5. The Application is contested by the Respondent herein Peter Ndungu Kariuki, through the grounds of opposition dated 19th October 2021.
These grounds are;
a) That the Ruling by Court dismissing their Application was right and sound based on law and facts.
b) That the Applicants were dissatisfied, they ought to have appealed to the Court of Appeal instead of making another Application for review after about an year and when the Judge who delivered the Ruling has been transferred.
c) That the Respondent’s key witnesses have passed on and hence to open this case afresh is prejudicial to the Respondent.
d) That the whole judgment has now been implemented, the titles have reverted back and the Applicants were evicted about five months ago. This is a case that was decided in the year 2018 and the Court delivered judgment based on the law and facts. They cannot keep saying that it was exparte judgment because of the following;
i. In application for review of the decree they attended and addressed Court where they said that they were not opposed to the decree and it was adopted by consent.

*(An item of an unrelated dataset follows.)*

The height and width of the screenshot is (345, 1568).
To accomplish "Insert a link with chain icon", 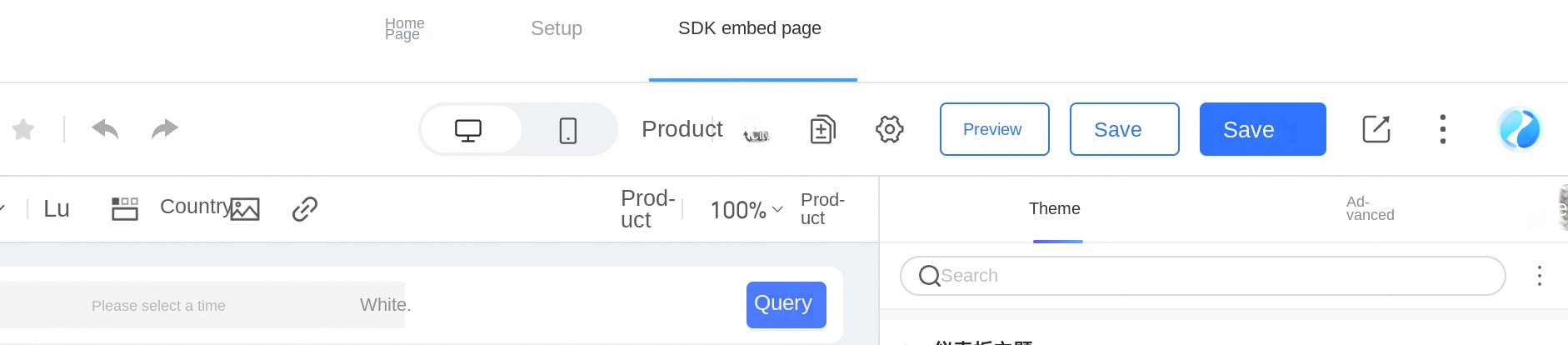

ii. The hearing date of the case was taken by consent in open Court.
iii. It is after the titles have reverted back and after service of notice to vacate when they filed their first Application for review hence it was dismissed.
iv. In their first Application for review and Appeal the Court wondered why they were just seeking for setting aside and not to have matter head afresh.
e) That there was no mistake at all and the Applicants are misleading the Court. The said Application was dismissed among many reasons because although they were seeking to have it set aside, they were not seeking to have the matter heard afresh.
That the Applicants ought to have appealed against this Ruling if they were dissatisfied instead of resulting to endless Applications for review. The Respondents urged the Court to dismiss the instant Application.
6. The Application was canvassed by way of written submissions which this Court has read and considered.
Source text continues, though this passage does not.